In order to test a sample of the cancer cells, it’s often necessary to carry out a biopsy of the brain. A small amount of tissue is removed to study in the laboratory (this may be done at the start of an operation to remove the tumour). Alternatively, a lumbar puncture may be carried out.
The type of treatment offered and the likely response depends on the type, grade and location of the tumour. Unlike many other organs, it’s very difficult to remove parts of the brain without causing massive disruption to the control of body functions, so a cancer near a vital part of the brain may be particularly difficult to remove.
The main treatments for brain tumours include:
- Surgery – to remove all or part of the tumour, or to reduce pressure within the skull
- Radiotherapy – some brain cancers are sensitive to radiotherapy. Newer treatments (stereotactic radiotherapy and radiosurgery) carefully target maximum doses to small areas of the tumour, avoiding healthy brain tissue
- Chemotherapy – these treatments are limited by the fact that many drugs cannot pass from the bloodstream into brain tissue because of the ‘blood-brain barrier’, but may be useful when tumours are difficult to operate on, or have advanced or returned
- ‘Biological’ therapies – for example, drugs that block the chemicals that stimulate growth of tumour cells
- Steroids – can help to reduce swelling of the brain and decrease pressure in the skull
Often a combination of treatments will be recommended.
While, as a general rule, brain tumours are difficult to treat and tend to have a limited response, it can be very misleading to give overall survival figures because some brain cancers are easily removed with little long term damage, while others are rapidly progressive and respond poorly to any treatment.
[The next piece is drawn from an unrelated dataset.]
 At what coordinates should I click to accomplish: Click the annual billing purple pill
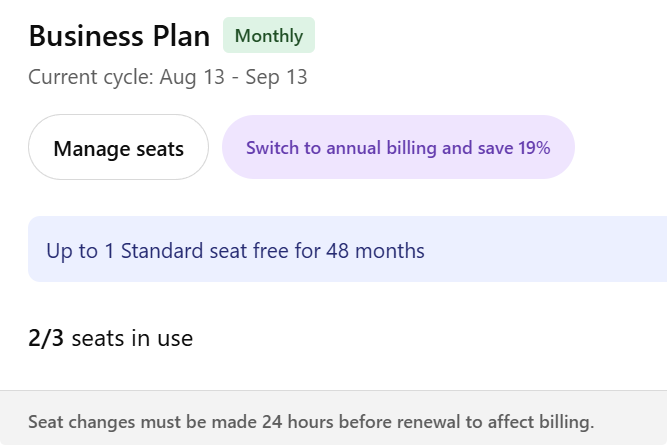[398, 147]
While only about 14 per cent of people diagnosed with a brain tumour are still alive more than five years later, this sombre statistic could be unnecessarily worrying for a person with a small benign brain tumour. What a person diagnosed with brain cancer needs to know will be the outlook for their individual situation, which only their own doctor can tell them.
Treatments do continue to improve – for example, survival rates for young children have doubled over the past few decades, and many new developments are being tested.